- _THE PROBLEM_:
Rewrite the data below so that every occurrence of "Where should I click to" becomes "Where do I click to", and keep everything else unchanged.

* Begin ROWS *

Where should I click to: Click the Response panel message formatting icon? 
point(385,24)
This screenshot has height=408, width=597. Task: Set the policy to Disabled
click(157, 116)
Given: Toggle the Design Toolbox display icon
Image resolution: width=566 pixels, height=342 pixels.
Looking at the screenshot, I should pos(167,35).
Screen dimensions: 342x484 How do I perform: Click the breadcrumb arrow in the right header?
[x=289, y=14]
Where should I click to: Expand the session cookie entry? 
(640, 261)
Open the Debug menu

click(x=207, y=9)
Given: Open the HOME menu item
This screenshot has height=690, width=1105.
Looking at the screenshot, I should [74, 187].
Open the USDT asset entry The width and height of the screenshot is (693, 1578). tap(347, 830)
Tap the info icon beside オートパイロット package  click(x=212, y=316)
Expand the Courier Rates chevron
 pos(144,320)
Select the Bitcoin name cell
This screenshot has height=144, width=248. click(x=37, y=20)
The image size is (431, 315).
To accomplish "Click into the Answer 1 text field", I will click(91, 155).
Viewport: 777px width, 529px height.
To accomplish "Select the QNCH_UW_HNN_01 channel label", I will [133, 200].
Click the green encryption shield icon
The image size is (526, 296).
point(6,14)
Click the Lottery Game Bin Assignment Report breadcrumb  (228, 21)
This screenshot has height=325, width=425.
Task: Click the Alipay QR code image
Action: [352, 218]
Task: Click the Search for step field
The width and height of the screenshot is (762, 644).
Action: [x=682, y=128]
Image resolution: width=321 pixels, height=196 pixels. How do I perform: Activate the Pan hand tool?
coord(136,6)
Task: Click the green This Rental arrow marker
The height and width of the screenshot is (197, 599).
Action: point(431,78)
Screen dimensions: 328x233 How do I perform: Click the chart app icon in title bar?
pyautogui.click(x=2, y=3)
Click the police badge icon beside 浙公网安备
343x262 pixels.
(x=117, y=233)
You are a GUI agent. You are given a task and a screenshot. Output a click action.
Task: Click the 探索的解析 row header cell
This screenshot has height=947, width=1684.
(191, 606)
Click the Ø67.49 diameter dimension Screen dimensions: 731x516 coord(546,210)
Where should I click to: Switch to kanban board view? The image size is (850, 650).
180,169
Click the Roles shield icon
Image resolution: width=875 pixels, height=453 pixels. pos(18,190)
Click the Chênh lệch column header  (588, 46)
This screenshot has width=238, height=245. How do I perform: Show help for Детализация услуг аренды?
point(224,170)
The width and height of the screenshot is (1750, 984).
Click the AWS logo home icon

* End ROWS *

- _TASK RESULT_:
Where do I click to: Click the Response panel message formatting icon? 
point(385,24)
This screenshot has height=408, width=597. Task: Set the policy to Disabled
click(157, 116)
Given: Toggle the Design Toolbox display icon
Image resolution: width=566 pixels, height=342 pixels.
Looking at the screenshot, I should pos(167,35).
Screen dimensions: 342x484 How do I perform: Click the breadcrumb arrow in the right header?
[x=289, y=14]
Where do I click to: Expand the session cookie entry? 
(640, 261)
Open the Debug menu

click(x=207, y=9)
Given: Open the HOME menu item
This screenshot has height=690, width=1105.
Looking at the screenshot, I should [74, 187].
Open the USDT asset entry The width and height of the screenshot is (693, 1578). tap(347, 830)
Tap the info icon beside オートパイロット package  click(x=212, y=316)
Expand the Courier Rates chevron
 pos(144,320)
Select the Bitcoin name cell
This screenshot has height=144, width=248. click(x=37, y=20)
The image size is (431, 315).
To accomplish "Click into the Answer 1 text field", I will click(91, 155).
Viewport: 777px width, 529px height.
To accomplish "Select the QNCH_UW_HNN_01 channel label", I will [133, 200].
Click the green encryption shield icon
The image size is (526, 296).
point(6,14)
Click the Lottery Game Bin Assignment Report breadcrumb  (228, 21)
This screenshot has height=325, width=425.
Task: Click the Alipay QR code image
Action: [352, 218]
Task: Click the Search for step field
The width and height of the screenshot is (762, 644).
Action: [x=682, y=128]
Image resolution: width=321 pixels, height=196 pixels. How do I perform: Activate the Pan hand tool?
coord(136,6)
Task: Click the green This Rental arrow marker
The height and width of the screenshot is (197, 599).
Action: point(431,78)
Screen dimensions: 328x233 How do I perform: Click the chart app icon in title bar?
pyautogui.click(x=2, y=3)
Click the police badge icon beside 浙公网安备
343x262 pixels.
(x=117, y=233)
You are a GUI agent. You are given a task and a screenshot. Output a click action.
Task: Click the 探索的解析 row header cell
This screenshot has height=947, width=1684.
(191, 606)
Click the Ø67.49 diameter dimension Screen dimensions: 731x516 coord(546,210)
Where do I click to: Switch to kanban board view? The image size is (850, 650).
180,169
Click the Roles shield icon
Image resolution: width=875 pixels, height=453 pixels. pos(18,190)
Click the Chênh lệch column header  (588, 46)
This screenshot has width=238, height=245. How do I perform: Show help for Детализация услуг аренды?
point(224,170)
The width and height of the screenshot is (1750, 984).
Click the AWS logo home icon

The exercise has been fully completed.